**Data excerpts:**
====

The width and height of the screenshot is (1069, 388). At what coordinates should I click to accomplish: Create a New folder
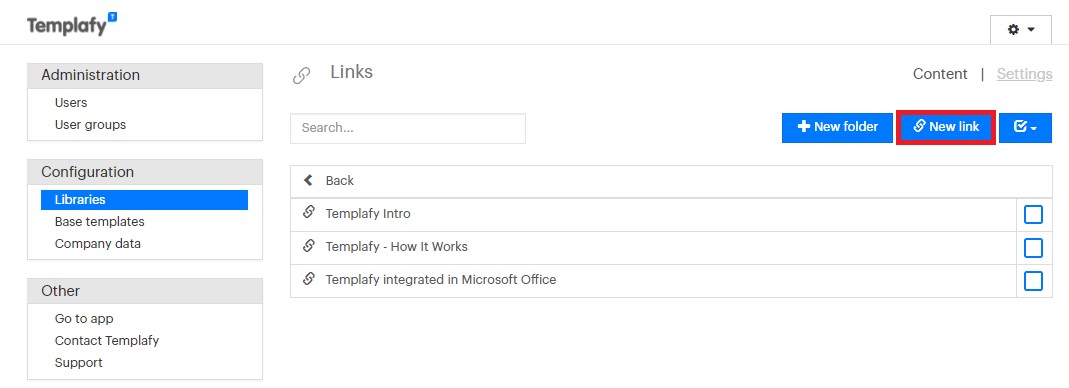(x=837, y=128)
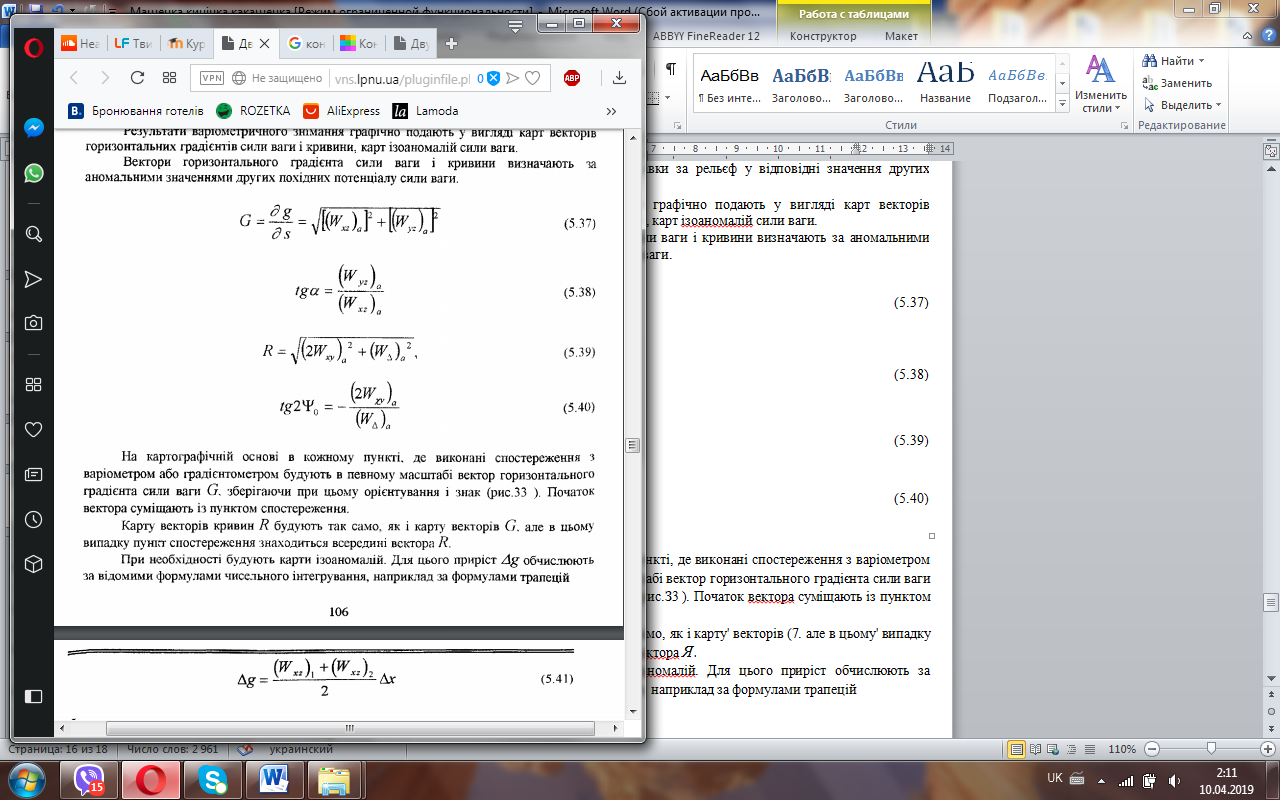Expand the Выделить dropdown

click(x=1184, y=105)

====

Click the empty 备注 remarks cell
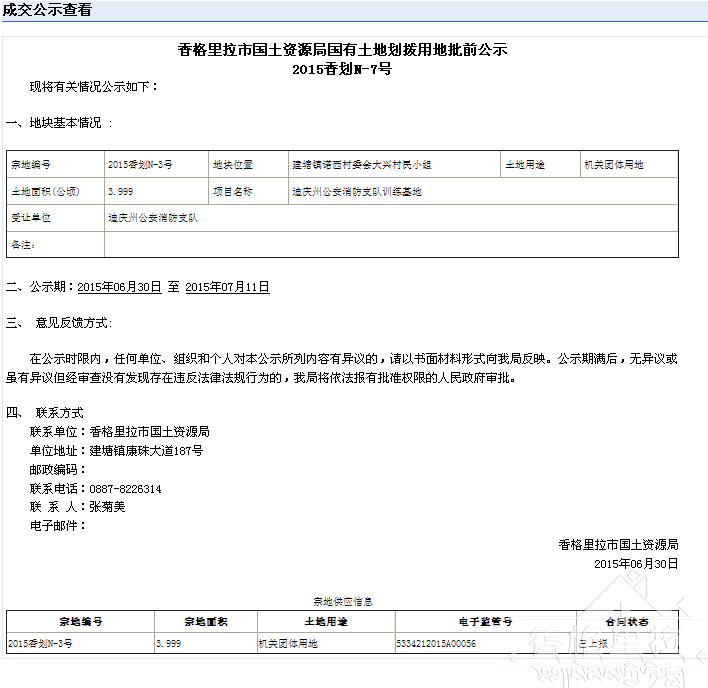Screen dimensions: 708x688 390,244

====

**Exercise description:** Transcribe the entries starting at the line containing "The width and" and ending at the line containing "click(x=1184, y=105)", with both of those lines included. Leave the pictures out of your answer.

**Completed exercise:**
The width and height of the screenshot is (1069, 388). At what coordinates should I click to accomplish: Create a New folder
(x=837, y=128)
Expand the Выделить dropdown

click(x=1184, y=105)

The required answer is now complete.